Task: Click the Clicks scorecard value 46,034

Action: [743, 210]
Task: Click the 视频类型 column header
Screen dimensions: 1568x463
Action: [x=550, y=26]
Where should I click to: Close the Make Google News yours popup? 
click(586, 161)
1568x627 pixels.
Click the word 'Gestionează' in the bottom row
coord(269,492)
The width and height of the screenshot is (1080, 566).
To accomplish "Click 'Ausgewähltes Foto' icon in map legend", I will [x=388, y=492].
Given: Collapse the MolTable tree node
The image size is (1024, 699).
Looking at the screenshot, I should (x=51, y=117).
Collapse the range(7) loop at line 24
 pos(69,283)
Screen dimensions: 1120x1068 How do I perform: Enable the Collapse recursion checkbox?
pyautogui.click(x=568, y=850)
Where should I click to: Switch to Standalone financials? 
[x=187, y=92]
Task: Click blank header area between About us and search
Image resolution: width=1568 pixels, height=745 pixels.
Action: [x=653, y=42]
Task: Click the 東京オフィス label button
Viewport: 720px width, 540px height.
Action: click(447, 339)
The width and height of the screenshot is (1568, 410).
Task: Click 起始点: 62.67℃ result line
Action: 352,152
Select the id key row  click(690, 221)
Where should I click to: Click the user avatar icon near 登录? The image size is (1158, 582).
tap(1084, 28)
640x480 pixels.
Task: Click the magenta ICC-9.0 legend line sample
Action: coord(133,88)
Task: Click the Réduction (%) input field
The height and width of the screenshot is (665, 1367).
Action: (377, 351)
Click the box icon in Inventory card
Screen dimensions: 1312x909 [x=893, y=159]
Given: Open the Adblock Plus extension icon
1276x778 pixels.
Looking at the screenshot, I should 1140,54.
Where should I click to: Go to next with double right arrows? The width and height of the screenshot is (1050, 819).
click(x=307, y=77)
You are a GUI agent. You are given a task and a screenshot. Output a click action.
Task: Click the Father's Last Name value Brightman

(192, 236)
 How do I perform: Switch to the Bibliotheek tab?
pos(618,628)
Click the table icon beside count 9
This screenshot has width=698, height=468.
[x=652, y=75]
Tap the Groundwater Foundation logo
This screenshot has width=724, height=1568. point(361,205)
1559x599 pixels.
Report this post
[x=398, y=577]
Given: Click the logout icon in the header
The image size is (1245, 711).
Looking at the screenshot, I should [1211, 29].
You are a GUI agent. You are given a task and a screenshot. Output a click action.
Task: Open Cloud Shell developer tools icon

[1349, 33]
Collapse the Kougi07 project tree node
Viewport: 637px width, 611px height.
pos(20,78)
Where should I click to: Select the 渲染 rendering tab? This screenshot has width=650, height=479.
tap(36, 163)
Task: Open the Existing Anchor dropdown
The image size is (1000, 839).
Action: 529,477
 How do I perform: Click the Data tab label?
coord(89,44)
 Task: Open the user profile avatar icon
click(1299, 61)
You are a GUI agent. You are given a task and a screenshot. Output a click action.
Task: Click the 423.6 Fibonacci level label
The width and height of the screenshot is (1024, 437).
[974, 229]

———

* TASK ITEM
What do the lines above say from the one containing "Screen dimensions: 1568x463" down to the one containing "Given: Click the logout icon in the header"? Return them exactly, both end lines included, and only them.

* TASK RESPONSE
Screen dimensions: 1568x463
Action: [x=550, y=26]
Where should I click to: Close the Make Google News yours popup? 
click(586, 161)
1568x627 pixels.
Click the word 'Gestionează' in the bottom row
coord(269,492)
The width and height of the screenshot is (1080, 566).
To accomplish "Click 'Ausgewähltes Foto' icon in map legend", I will [x=388, y=492].
Given: Collapse the MolTable tree node
The image size is (1024, 699).
Looking at the screenshot, I should (x=51, y=117).
Collapse the range(7) loop at line 24
 pos(69,283)
Screen dimensions: 1120x1068 How do I perform: Enable the Collapse recursion checkbox?
pyautogui.click(x=568, y=850)
Where should I click to: Switch to Standalone financials? 
[x=187, y=92]
Task: Click blank header area between About us and search
Image resolution: width=1568 pixels, height=745 pixels.
Action: [x=653, y=42]
Task: Click the 東京オフィス label button
Viewport: 720px width, 540px height.
Action: click(447, 339)
The width and height of the screenshot is (1568, 410).
Task: Click 起始点: 62.67℃ result line
Action: 352,152
Select the id key row  click(690, 221)
Where should I click to: Click the user avatar icon near 登录? The image size is (1158, 582).
tap(1084, 28)
640x480 pixels.
Task: Click the magenta ICC-9.0 legend line sample
Action: coord(133,88)
Task: Click the Réduction (%) input field
The height and width of the screenshot is (665, 1367).
Action: (377, 351)
Click the box icon in Inventory card
Screen dimensions: 1312x909 [x=893, y=159]
Given: Open the Adblock Plus extension icon
1276x778 pixels.
Looking at the screenshot, I should 1140,54.
Where should I click to: Go to next with double right arrows? The width and height of the screenshot is (1050, 819).
click(x=307, y=77)
You are a GUI agent. You are given a task and a screenshot. Output a click action.
Task: Click the Father's Last Name value Brightman

(192, 236)
 How do I perform: Switch to the Bibliotheek tab?
pos(618,628)
Click the table icon beside count 9
This screenshot has width=698, height=468.
[x=652, y=75]
Tap the Groundwater Foundation logo
This screenshot has width=724, height=1568. point(361,205)
1559x599 pixels.
Report this post
[x=398, y=577]
Given: Click the logout icon in the header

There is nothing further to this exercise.